An XBRL validation tool is a great way to check for these errors. With the right disclosure management software, you can prevent them from happening in the first place.

3. Get Ready for ESG Reporting

ESG reporting is coming soon. ESG stands for “environmental, social and corporate governance.” Regulators, investors, and corporate partners around the world are increasingly demanding that organizations report this information on a regular basis.

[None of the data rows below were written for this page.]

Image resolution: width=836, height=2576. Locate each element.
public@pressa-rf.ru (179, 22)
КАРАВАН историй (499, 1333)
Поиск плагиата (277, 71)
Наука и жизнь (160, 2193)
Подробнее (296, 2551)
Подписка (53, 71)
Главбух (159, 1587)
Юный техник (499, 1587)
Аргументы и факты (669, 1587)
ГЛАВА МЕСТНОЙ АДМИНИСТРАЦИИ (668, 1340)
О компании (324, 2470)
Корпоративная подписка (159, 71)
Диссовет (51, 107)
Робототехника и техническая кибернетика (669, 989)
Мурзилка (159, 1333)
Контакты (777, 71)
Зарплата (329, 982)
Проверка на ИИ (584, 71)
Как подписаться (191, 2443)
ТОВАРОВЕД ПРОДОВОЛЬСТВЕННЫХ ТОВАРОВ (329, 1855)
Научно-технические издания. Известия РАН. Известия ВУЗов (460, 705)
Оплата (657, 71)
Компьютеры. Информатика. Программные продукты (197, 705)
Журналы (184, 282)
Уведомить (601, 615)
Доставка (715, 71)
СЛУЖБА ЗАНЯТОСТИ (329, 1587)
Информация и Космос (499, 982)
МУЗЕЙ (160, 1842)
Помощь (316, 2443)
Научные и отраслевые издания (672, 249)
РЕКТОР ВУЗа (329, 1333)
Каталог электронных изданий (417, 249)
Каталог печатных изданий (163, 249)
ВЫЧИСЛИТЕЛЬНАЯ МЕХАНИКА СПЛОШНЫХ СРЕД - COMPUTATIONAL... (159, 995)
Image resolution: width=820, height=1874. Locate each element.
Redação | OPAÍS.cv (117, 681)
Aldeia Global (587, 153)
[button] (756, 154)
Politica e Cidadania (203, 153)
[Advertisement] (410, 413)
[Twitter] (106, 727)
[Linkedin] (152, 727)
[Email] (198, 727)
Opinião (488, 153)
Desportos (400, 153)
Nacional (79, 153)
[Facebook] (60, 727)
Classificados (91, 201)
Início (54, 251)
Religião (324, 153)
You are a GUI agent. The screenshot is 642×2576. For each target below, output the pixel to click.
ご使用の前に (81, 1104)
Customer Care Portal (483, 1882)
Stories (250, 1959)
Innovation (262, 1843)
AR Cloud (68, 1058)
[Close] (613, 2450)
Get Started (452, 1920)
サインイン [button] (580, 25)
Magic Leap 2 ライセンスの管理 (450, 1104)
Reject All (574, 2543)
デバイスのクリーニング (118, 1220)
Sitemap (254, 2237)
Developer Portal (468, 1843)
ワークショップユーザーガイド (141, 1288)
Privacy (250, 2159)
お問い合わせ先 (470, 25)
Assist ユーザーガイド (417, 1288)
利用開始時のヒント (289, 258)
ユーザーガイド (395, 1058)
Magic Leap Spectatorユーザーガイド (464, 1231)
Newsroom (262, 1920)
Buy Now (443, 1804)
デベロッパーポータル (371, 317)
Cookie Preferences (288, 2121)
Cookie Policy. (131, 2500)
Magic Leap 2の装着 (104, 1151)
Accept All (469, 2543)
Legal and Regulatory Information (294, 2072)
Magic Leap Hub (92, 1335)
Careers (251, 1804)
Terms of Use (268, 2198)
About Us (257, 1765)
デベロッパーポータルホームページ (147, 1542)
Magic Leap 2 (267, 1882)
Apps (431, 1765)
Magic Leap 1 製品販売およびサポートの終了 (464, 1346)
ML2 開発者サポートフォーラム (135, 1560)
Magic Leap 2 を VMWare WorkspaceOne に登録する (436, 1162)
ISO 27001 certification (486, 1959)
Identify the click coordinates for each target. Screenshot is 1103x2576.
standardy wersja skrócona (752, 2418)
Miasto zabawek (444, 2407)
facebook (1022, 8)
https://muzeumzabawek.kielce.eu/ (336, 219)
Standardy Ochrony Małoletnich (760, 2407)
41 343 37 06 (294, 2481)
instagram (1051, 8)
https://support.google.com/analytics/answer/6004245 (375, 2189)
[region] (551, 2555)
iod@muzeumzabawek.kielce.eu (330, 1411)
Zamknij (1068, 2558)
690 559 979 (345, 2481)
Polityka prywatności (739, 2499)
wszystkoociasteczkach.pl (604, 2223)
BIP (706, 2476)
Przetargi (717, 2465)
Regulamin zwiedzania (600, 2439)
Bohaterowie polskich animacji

Now is the time to prepare for ESG reporting, first by getting to know how the new requirements may apply in your circumstances. Different industries may be affected in various ways, and much of the pressure to adopt ESG is coming from large investors who control access to financial resources, rather than just government regulators. Learn who the stakeholders are in your industry and in your value chain. Find out what will be expected in the near future and in the longer term.

If ESG is indeed on the near horizon, you’ll want to start preparing for it now. Map out where the relevant data is throughout your organization, who is responsible for updating it, and how you might be able to automate the process of collecting, collating, and reporting on it in the future.

Certent Disclosure Management can help you prepare for ESG reporting because it captures real-time changes to your data and automatically updates key elements of your reports. That ensures your numbers are consistent across all reports, and fully up-to-date, reflecting the source data in your systems of record.

Disclosure management is complicated, and many organizations are still reliant on manual methods of collecting, collating, and formatting the information they need for these reports. If that is the case with your organization, streamlining and automating the process with Certent Disclosure Management can save you time and money while also increasing accuracy.